Nanoemulsion B and F, both metalated with 0.7 mM Fe³⁺, were treated at 37 °C with 75 mM EDTA dissolved in aqueous phase. Shown are R₁ values of PFPE () in nanoemulsion B, and values for blend nanoemulsion F, including PFPE components () and the CF₃ signal of PFOB (). A slight decrease over time is observed, as slow Fe³⁺ efflux occurs from the fluorous phase and irreversibly binds to EDTA. Error bars are standard deviations from three independent replicates.

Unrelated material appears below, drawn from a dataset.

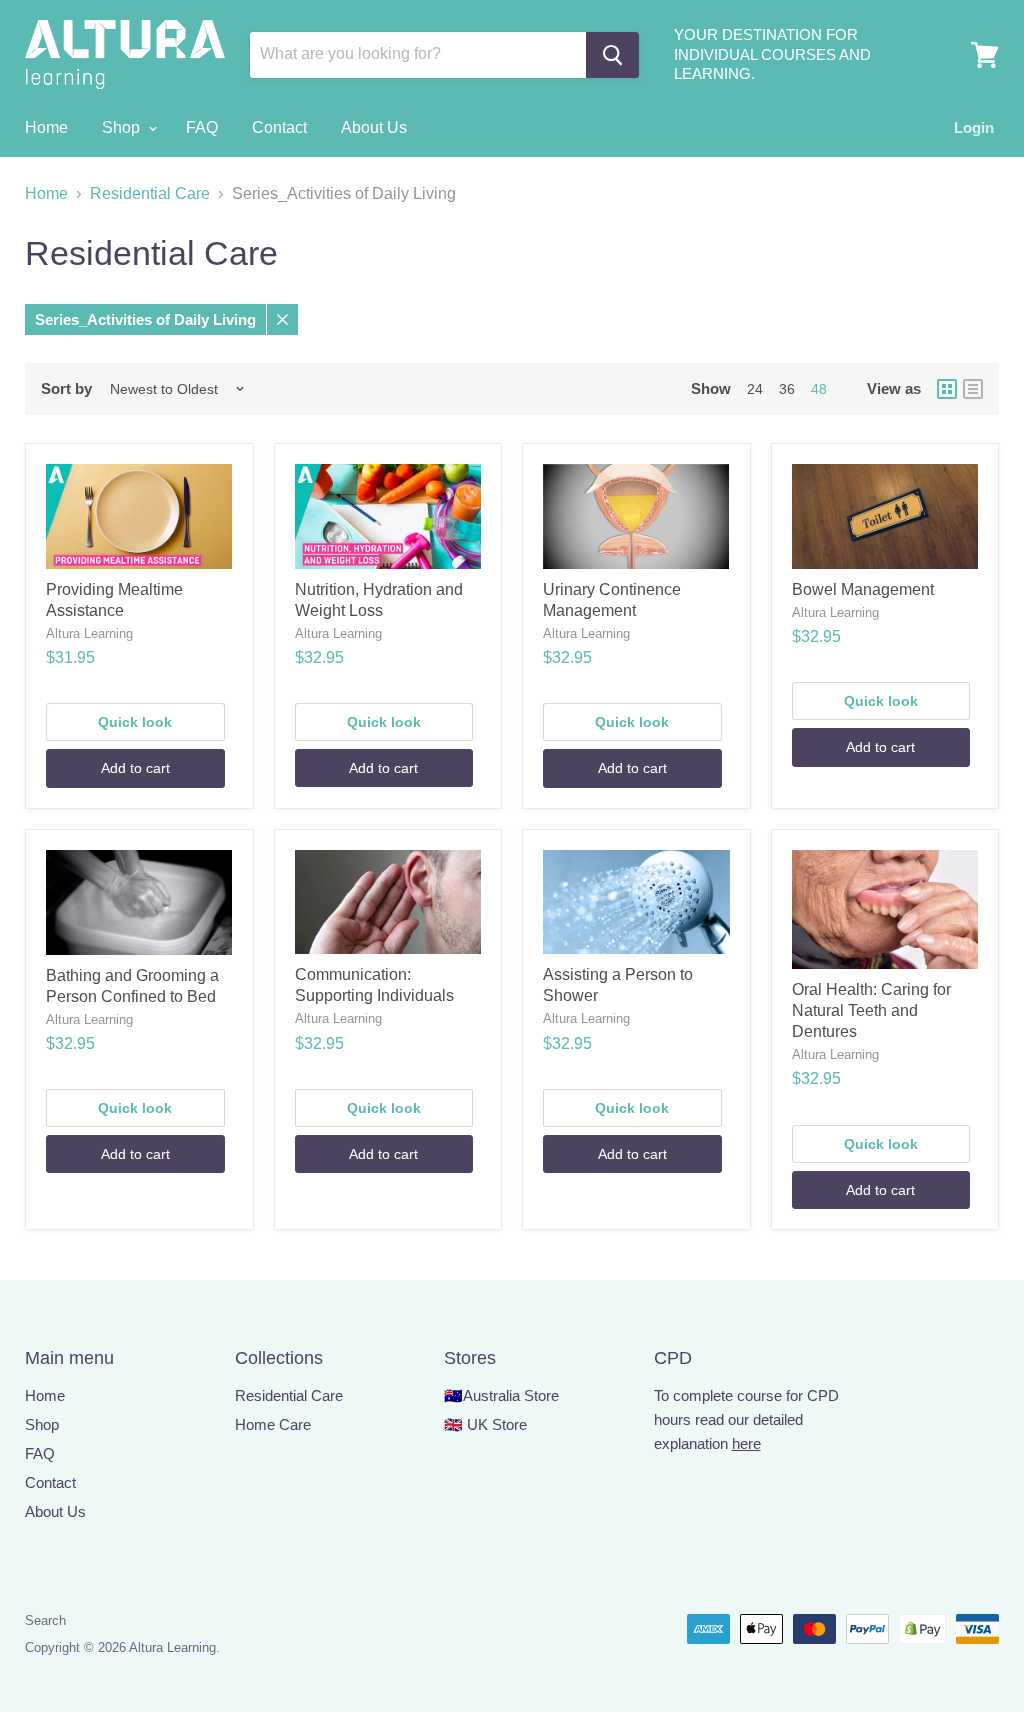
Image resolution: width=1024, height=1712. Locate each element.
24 (755, 389)
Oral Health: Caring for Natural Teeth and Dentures (871, 1010)
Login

Figure 5. Cell labeling with FETRIS nanoemulsion

Cells (GL261) were labeled in culture using FETRIS nanoemulsion. a, Cell viability. b, Cell uptake of FETRIS as measured by ¹⁹F NMR. c, Correlation of uptake determined by ¹⁹F NMR with optical absorbance of cell lysate at 390 nm due to FETRIS. Error bars are standard deviations from three independent replicates.

Figure 6. MRI of FETRIS nanoemulsion

a. Phantom comprised of two agarose-embedded NMR tubes containing FETRIS nanoemulsion (4.5 g/L ¹⁹F) with 0.5 mM Fe³⁺ (R₁/R₂ = 32.5/170 s⁻¹) and nanoemulsion without metal (R₁/R₂ 2.2/3.7 s⁻¹), denoted +Fe and −Fe, respectively. The top panel shows unthresholded ¹⁹F images, and below, the ¹⁹F image is thresholded, rendered in hot-iron pseudo-color (scale bar), and overlaid onto the grayscale ¹H image. The ¹⁹F/¹H MRI data were acquired using a GRE sequence. b, Displays mouse GL261 glioma cells (5×10⁶) labeled with FETRIS nanoemulsion ex vivo and injected subcutaneously into mouse flank. The ¹⁹F data is rendered in pseudo-color and placed on a grayscale slice from the ¹H data. After 24 hours, mice were imaged, and a cell ‘hot-spot’ is seen on the right flank in the axial view. Cells labeled with metal-free nanoemulsion and injected on the contralateral side could not be detected. Asterisk is adjacent chemical shift displacement artifact from hyperintense subcutaneous fat at 11.7T. The ¹⁹F and ¹H images were acquired using ZTE and GRE pulse sequences, respectively. For display, a co-registered 2D GRE slice was embedded into a 3D rendering of the ¹⁹F data.